**ACTION ITEM:** From the review of The Stone Laughs and Atonement, copy word for word the part starting with "The Stone Laughs" and going on through "by Padma Narayanan.".

**PROVIDED TEXT:**
= Beginning of Section =
A touch of the mystical

SELINE AUGUSTINE

A striking feature of La.Sa.Ra.'s writing is his characterisation.


The Stone Laughs and Atonement, La.Sa.Ra, translated from the Tamil by Padma Narayanan, Katha, Rs. 200.

L.S. RAMAMIRTHAM, or La.Sa.Ra as he is better known, won the Sahitya Akademi award in 1989 and has authored seven novels besides other works. He has been translated into Czech and French and now into English by Padma Narayanan.

Life as an orphan

Dharmarajan was orphaned when very young and his uncle, a temple priest, brings him up. The story begins with him meeting his cousin Mani, who has taken up the job of the priest after his father. Dharmu strikes a deal with Mani to take his place in the temple one day in the week and perform the rituals for the goddess. Dharmu had started out as a travelling salesman and eventually works in a bank where he helps Gomathi get a job there as well. After a gap of 12 years he runs into her and the two catch up on the major events of their lives in the intervening period.

Gomathi is tied down by her gambler husband and finds her joy in her son Prashanth. She's had to pawn her jewels with Manekchand. She worships the ground Dharmu walks on though the latter has a daughter as old as her. Gushes to his face about his fair appearance, good looks, culinary skills, perfectionism, "you seem an illusion, not even a poem, but only the memory of poetry". He is tall, his hair shines like pure white silk, impressive in his flowing white muslin garments, he stands clear as a waterfall.

His landlord, a Nadaar, venerates him and the exaggerated hospitality and adoration are fulsome. All this because of his arresting appearance and Dharmu at one point laments, "my looks are my misfortune". He goes to Manekchand to work as his cook and the seth mistakes him for a European! The sowcar treats him as his brother, but our man steals the bundle containing Gomathi's jewels. The same morning his employer dies and the needle of suspicion points to Dharmu. The first novella ends here and the next picks up the thread from there.

Broad strokes

The protagonist is awarded a prison term of five years but because of his good conduct he is out after three and a half years. But the further he runs from relationships the harder they chase him. His first meeting with Maragatham is explosive: as a salesman once he has to make do with an overnight stay in a village priest's house. In the night's darkness near the well in the backyard when he slips and falls she pleads with him, a total stranger, to take her away from there. The marriage is soon on the rocks and the mother and dancer-daughter leave him.

A very striking feature of La.Sa.Ra.'s writing is his characterisation. At the outset he paints his protagonist with broad strokes — a handsome rascal as it were — but gradually the character evolves and it becomes clear he is not a smooth operator but is a gentleman after all. In contrast, Gomathi comes off as a tepid character, cloying and weak. The other two women in the story, Maragatham and Madhu, are tarred and damned from the word go. Nadaar fears Dharmu might melt into thin air and Gomathi too echoes the sentiment. Aachchi believes that after Dharmu leaves, misfortunes pile up on her. The mysterious element about the lead character is thus accentuated. His one-sided dialogue with his beloved flute touches on the mystical.

Pithy sayings and rhetorical queries abound: "We have an infinite capacity to deceive ourselves". "What we generally see around us is the jackal groaning while the elephant carries the burden".

Central motif

The motif of the stone in both the novellas and the title is central to the theme and symbolic. The hero first interprets the smile of the deity as giving him the go-ahead for the questionable action planned. But as punishment to the crime committed overtakes him in no time, he begins to believe that the stone goddess is laughing at him and his folly. The devotee's adoration and indulgence are complete and life with its many unexpected twists and turns is no longer a puzzle or sheer misery.

The author takes the easy way out to tie up the loose ends. In the last seven pages of the book he assembles all the salient characters together and gets the protagonist to explain threadbare all his actions.
= End of Section =
**DATA:**
= Beginning of Section =
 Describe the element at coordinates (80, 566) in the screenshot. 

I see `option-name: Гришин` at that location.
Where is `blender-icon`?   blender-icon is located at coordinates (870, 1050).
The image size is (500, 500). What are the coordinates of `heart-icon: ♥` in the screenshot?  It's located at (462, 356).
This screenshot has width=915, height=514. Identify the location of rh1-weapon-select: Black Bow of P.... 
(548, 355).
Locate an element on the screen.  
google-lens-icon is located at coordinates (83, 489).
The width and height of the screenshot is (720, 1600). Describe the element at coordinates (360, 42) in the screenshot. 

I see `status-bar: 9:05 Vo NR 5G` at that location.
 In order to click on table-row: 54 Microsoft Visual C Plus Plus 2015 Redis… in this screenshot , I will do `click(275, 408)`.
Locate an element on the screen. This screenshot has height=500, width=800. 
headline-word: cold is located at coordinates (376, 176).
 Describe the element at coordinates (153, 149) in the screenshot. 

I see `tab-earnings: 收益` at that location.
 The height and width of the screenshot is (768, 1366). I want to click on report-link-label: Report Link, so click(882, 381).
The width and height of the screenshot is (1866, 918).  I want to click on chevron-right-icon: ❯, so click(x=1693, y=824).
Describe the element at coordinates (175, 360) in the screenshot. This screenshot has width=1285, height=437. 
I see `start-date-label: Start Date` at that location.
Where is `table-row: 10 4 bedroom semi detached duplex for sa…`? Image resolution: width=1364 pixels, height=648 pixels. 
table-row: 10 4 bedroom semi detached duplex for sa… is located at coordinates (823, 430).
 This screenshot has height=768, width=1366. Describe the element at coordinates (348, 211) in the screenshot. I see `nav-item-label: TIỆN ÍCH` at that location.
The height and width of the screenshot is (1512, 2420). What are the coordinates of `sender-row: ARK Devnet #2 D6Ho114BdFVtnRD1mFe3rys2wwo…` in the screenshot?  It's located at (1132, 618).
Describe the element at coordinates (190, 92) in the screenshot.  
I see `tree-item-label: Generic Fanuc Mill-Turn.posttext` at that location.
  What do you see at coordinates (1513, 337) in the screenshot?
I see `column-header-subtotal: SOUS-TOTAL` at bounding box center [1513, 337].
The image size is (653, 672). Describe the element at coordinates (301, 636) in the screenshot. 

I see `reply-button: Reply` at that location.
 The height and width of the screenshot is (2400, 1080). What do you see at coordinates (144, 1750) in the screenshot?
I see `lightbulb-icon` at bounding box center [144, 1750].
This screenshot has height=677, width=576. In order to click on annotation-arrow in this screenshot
= End of Section =
**FINAL ANSWER:**
The Stone Laughs and Atonement, La.Sa.Ra, translated from the Tamil by Padma Narayanan, Katha, Rs. 200.

L.S. RAMAMIRTHAM, or La.Sa.Ra as he is better known, won the Sahitya Akademi award in 1989 and has authored seven novels besides other works. He has been translated into Czech and French and now into English by Padma Narayanan.